I first came across craniosacral therapy when Logan was about 2 years old. I read about it online, and it sounded intriguing. Someone started integrating it into their therapies for their child with cerebral palsy and swore that it made a difference. I knew Logan didn’t have CP, but if it worked for someone else, why not for her? I started researching it more, and asked our therapists and doctors for their opinions. Some were on board, and some thought I was crazy and that it would be a waste of time (those who were not for it really did not know anything about it!). When there is a possibility of helping your child, no matter what the circumstances are, you will do everything you can to make it happen. Plus, this is a non-invasive therapy, so it couldn’t hurt to try. Basically, light touches are used to “move” things around to promote self healing. I know, it sounds bizarre. Read more about it here, and you might be convinced too!
I looked for the top therapist, and was willing to travel to give it a try. Guess what. Dr. Tad Wanveer, the guru, the man who worked side by side with the creator of this therapy was right here in NC, about 30 minutes away! It took a while to get an appointment with him. He was currently traveling the world holding seminars on the therapy. When we finally met with him we realized our world was getting smaller. He was from Brooklyn, NY (I am from Long Island) and we worked only a few blocks away from each other in NYC. He had relocated to Cary, NC about the same time I came down!

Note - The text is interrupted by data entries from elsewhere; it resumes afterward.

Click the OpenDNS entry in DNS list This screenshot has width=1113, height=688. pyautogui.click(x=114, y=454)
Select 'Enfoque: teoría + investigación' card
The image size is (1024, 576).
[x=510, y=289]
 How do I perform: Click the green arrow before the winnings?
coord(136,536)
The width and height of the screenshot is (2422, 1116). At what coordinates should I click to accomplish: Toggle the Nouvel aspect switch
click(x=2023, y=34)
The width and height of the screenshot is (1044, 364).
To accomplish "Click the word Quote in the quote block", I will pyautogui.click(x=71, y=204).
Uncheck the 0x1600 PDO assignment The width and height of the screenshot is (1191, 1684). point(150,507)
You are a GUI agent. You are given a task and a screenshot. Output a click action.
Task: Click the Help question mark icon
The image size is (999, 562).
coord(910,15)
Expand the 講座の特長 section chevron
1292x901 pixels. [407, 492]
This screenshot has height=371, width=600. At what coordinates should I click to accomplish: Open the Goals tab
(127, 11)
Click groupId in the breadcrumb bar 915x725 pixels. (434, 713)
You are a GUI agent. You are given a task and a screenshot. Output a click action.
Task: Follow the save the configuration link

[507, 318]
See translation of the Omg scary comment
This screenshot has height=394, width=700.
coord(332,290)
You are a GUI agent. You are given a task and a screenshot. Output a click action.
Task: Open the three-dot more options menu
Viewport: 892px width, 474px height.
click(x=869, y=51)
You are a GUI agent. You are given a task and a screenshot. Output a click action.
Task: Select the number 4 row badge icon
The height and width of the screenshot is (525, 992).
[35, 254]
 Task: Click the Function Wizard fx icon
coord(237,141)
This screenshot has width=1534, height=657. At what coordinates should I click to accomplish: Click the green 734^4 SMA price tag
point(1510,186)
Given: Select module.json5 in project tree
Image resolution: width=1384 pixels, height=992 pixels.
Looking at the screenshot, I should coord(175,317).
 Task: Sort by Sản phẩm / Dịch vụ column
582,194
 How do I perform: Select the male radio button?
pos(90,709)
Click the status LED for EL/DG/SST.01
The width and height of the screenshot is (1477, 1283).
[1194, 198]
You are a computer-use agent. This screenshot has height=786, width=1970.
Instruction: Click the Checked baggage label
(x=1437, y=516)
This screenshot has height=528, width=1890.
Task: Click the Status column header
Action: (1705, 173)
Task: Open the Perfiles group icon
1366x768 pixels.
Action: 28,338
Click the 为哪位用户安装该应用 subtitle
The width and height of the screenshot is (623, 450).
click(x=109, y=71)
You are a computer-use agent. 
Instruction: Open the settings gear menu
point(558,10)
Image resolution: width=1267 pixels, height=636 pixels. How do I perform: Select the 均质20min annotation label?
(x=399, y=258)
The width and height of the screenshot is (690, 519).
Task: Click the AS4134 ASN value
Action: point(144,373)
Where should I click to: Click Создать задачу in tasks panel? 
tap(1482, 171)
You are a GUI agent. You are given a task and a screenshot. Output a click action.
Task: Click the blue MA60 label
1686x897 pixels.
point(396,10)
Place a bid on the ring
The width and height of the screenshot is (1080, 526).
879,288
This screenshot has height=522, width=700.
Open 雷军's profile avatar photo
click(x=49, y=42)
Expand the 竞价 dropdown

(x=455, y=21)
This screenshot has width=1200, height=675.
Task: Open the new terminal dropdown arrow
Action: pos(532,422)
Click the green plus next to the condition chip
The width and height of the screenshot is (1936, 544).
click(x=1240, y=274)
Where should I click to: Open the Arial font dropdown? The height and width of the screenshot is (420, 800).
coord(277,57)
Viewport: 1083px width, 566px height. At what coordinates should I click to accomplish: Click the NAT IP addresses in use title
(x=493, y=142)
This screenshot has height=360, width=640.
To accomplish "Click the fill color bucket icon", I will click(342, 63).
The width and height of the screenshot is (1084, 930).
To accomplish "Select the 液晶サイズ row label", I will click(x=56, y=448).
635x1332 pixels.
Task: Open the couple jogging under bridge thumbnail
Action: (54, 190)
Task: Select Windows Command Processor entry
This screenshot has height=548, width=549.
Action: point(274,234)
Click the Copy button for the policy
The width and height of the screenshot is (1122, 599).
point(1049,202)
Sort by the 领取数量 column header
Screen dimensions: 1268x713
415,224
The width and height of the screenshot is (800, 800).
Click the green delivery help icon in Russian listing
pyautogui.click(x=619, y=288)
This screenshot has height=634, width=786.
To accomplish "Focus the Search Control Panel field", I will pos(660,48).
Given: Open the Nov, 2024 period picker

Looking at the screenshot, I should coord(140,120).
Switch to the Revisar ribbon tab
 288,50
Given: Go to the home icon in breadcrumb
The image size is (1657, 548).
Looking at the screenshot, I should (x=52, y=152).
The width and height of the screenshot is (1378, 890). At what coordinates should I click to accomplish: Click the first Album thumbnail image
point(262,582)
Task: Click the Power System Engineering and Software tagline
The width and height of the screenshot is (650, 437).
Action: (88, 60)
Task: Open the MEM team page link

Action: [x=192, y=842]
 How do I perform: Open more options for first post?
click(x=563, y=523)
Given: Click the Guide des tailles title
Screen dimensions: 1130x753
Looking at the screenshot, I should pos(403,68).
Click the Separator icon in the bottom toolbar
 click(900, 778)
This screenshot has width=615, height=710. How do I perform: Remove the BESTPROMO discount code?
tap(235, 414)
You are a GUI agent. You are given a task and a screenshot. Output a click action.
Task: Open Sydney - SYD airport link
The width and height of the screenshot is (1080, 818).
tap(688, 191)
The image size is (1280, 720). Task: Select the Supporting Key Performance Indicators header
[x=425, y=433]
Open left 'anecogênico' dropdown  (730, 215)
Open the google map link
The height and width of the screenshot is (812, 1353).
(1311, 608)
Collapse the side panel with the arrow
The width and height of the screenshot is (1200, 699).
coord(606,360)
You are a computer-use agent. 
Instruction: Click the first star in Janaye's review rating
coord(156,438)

Our first session was very interesting. David and I were sitting on the edge of our seats while watching him quietly evaluate Logan on the table. He placed his hands on Logan’s head and torso, then opened our eyes to what could be going on. Here is an email I sent out to our “team”about it:
“Hi Everyone!
We had Logan’s Craniosacral therapy today, and it went really well. She did great for the entire hour, and everything that he did was very gentle (no head/neck manipulations like in the videos). Here are what his thoughts were, the best way I can relay them (sorry for the length!):
- her head shape is not symmetrical, and a bit flat in the back (we already knew this). He said he could feel a bulge on one side, which means that the way her brain formed is causing some crowding and slight pressure of the brain. This can be alleviated through the therapy, and the way he was doing it was basically holding her head and applying light pressure. This would allow for the cartilage to expand and for things to “space out”. He said hers is not severe in any way, but this could help her development.
- we talked a lot about her vision, which is related to this “crowded” brain space. He said that the optic nerves travel through caverns in the brain, and when there is crowding the nerves cannot fully transmit what and where they need to be. In most cases this is the reason for many strabismus situations. And, this could be the reason why the first surgery was not a complete success. Very interesting!
- her upper rib cage was tight, and one side of her rib cage was more dense than the other. He said that this inhibits her movement, which makes sense. And that it is all tied to her head.